The gods want beauty as a sacrifice? I shall give them a sacrifice worth a thousand winds, ten thousand ships, every dirty bedsheet that Zeus or any other unfaithful man has ever created, every dalliance that made Hera's heart burn with envy and shame that thoughts could stray to another woman while she lies naked in her husband's bed, every cry of every warrior who say death coming too soon, every bit of fear that the sun would never rise for them again-

I will give them Helen, should our paths cross ever again. Her beauty shall be enough- when they have her none will die again. Then, I will lie by my Aegisthus, and darken his eyes with promises and secrets that are written on every rise and fall of my body, and he will wonder at the graceful swan curve of my neck, my sultry gaze, my powerful body that he knows more than intimately, the graceful moments that he remembers in his dreams when he whispers my name as if it is fire searing his throat-

I laugh, rich and deep, and smile- I am Clytemnestra, and laugh that at that foreign princess's whisper that my Orestes, my son, will kill me. I love my husband, my Iphigenia, my Aegisthus- and now myself. Let Tartarus have my soul, when death comes for me- but any could see that mine was the only course, the only way. When Hades himself, the dark god, the kindest of them, takes me away- I will see my husband again, and have him back again, and he will see only me.

For now- my Aegisthus holds me, and stains my robes anew with spatters of darkening red, and we promise and promise- is it a sin that 'forever' is a lie when my Agamemnon will look only at me, with the power that I have proven? Soon, my lovely- soon all will come to pass, and I will croon a lullaby to lull my wayward husband to dreams of me, and no that I kept my promise, that promise I made that last time he shared my bed- my husband was not also Helen's. He was mine, and will be mine.
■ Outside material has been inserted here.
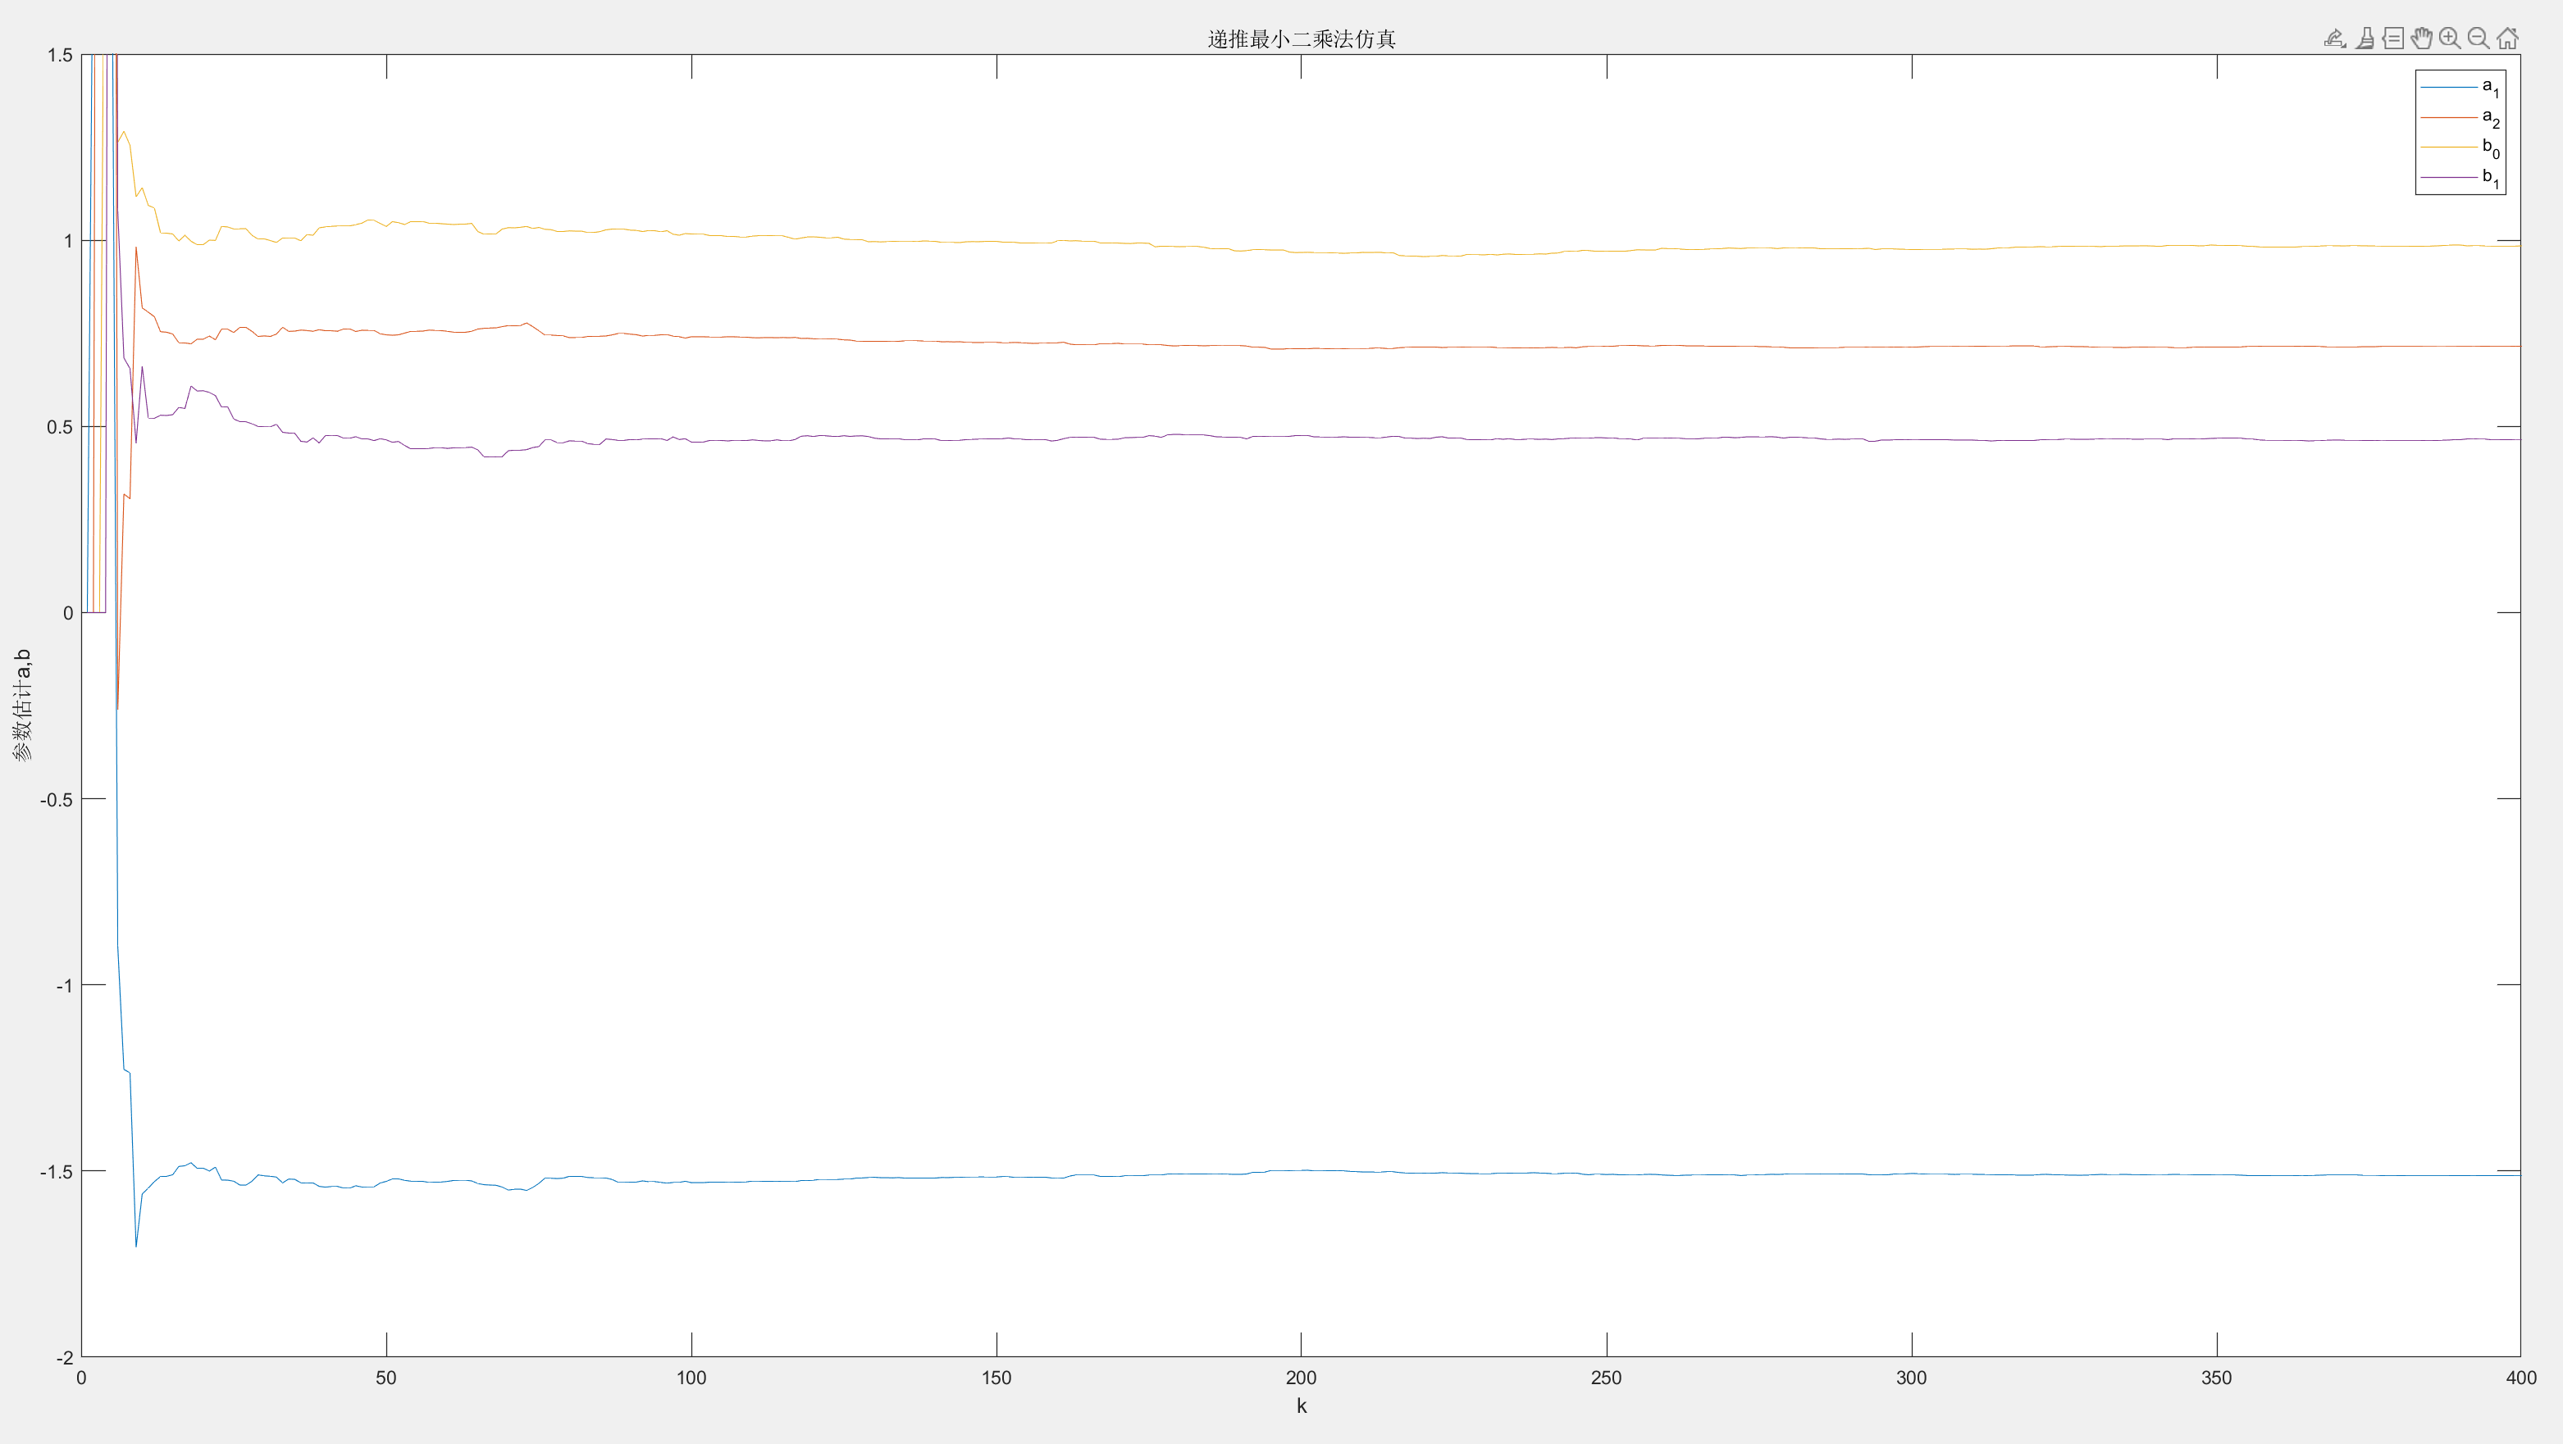Restore view with the Home icon
This screenshot has width=2563, height=1444.
2507,39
My Iphigenia laughs, laughs that her flowers again come in bloom, that they will be braided into another princess's hair- and that her father will bring her back flowers so beautiful to weave in her dark long hair for when she will seek a husband of her own, to love and to cherish, to have and to hold- to love and to kill, because I do means so little when said in the shadow of Helen of Troy, whispering slattern, sister and enemy- but Iphigenia puts her hair in my hands, to braid so I can love her and pet her before her father comes back with some grave announcement about just how long the winds will take to carry his armies to Troy, to that fickle temptress.
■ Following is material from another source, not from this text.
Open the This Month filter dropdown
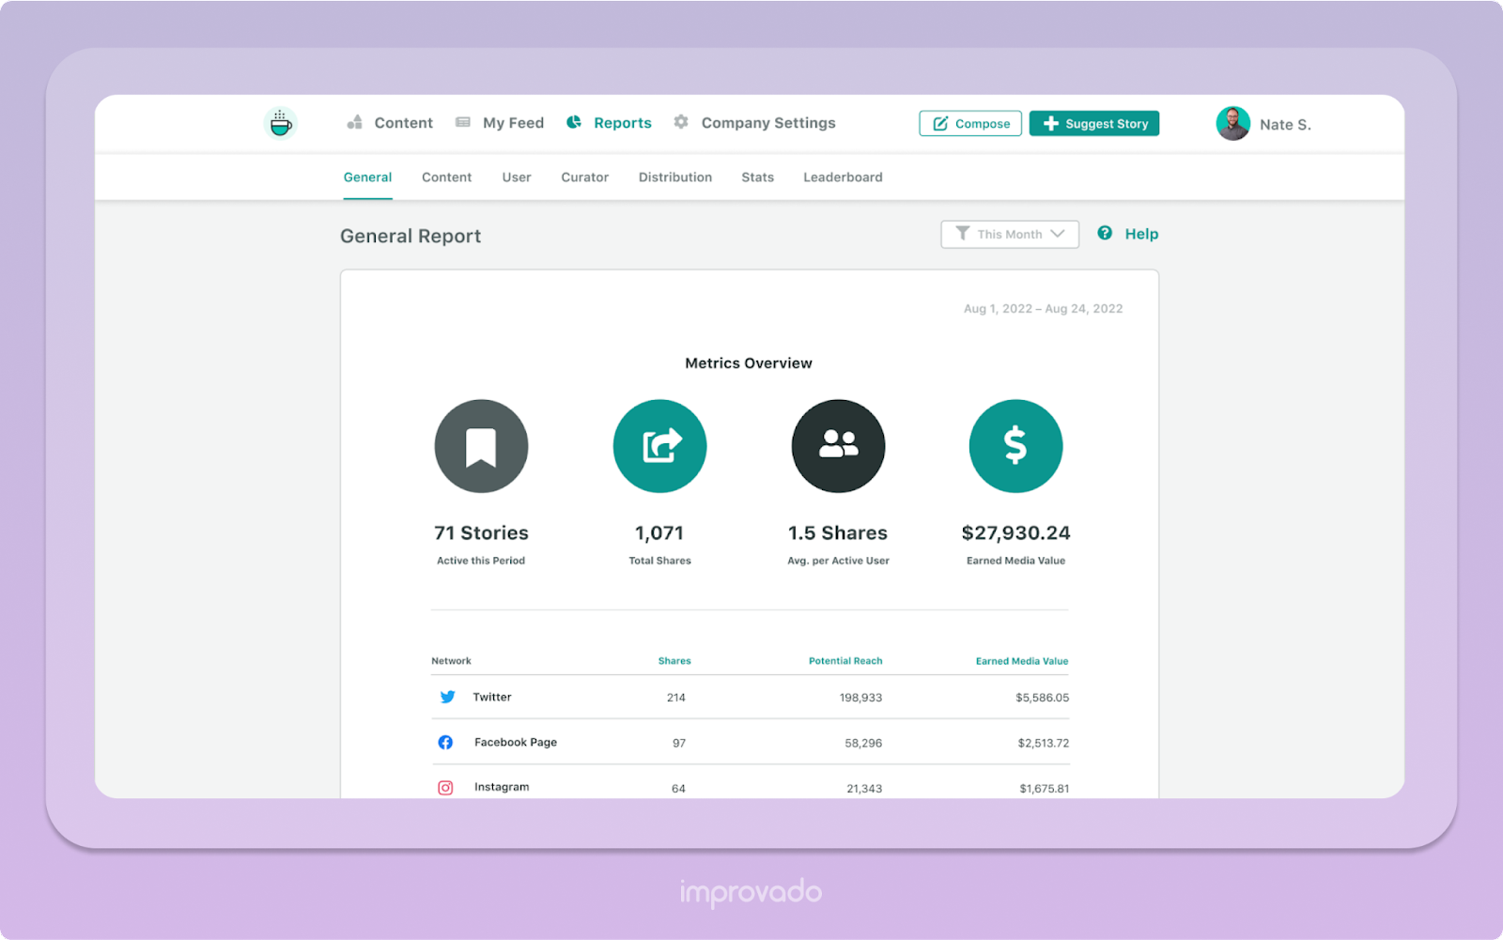pyautogui.click(x=1010, y=234)
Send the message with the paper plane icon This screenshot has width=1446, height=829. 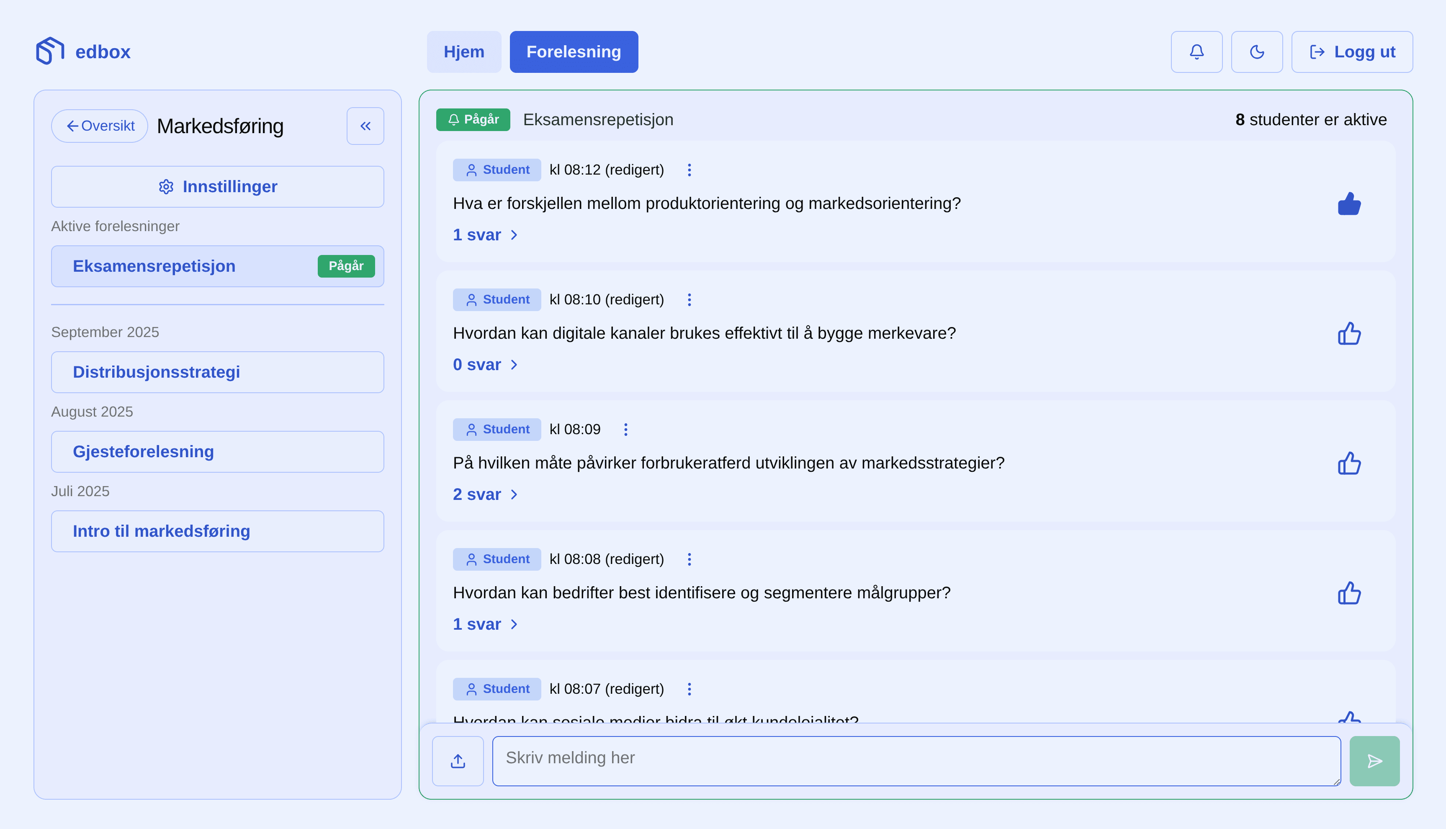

My husband returns, and glances long at the bright flowers and her brighter smile, and says that the gods have asked a great price- and he looks at my daughter, who runs to show him the pretty flowers in her pretty hair and to beg a husband- and I know that he has taken too much, and that the red that graces my hands will be there for today and tomorrow, that the stain was there that long ago yesterday when my daughter bared her throat to the priest.

I sing Aegisthus a lullaby, and he waits for the skies to darken until the night is a moonless spread of black- and the night is upon me and my husband is forgotten for the new temptation, of both what will be and the whispers that will follow, the soothing whispers that tie me to life and to waiting for my son to come and deliver me to my Agamemnon.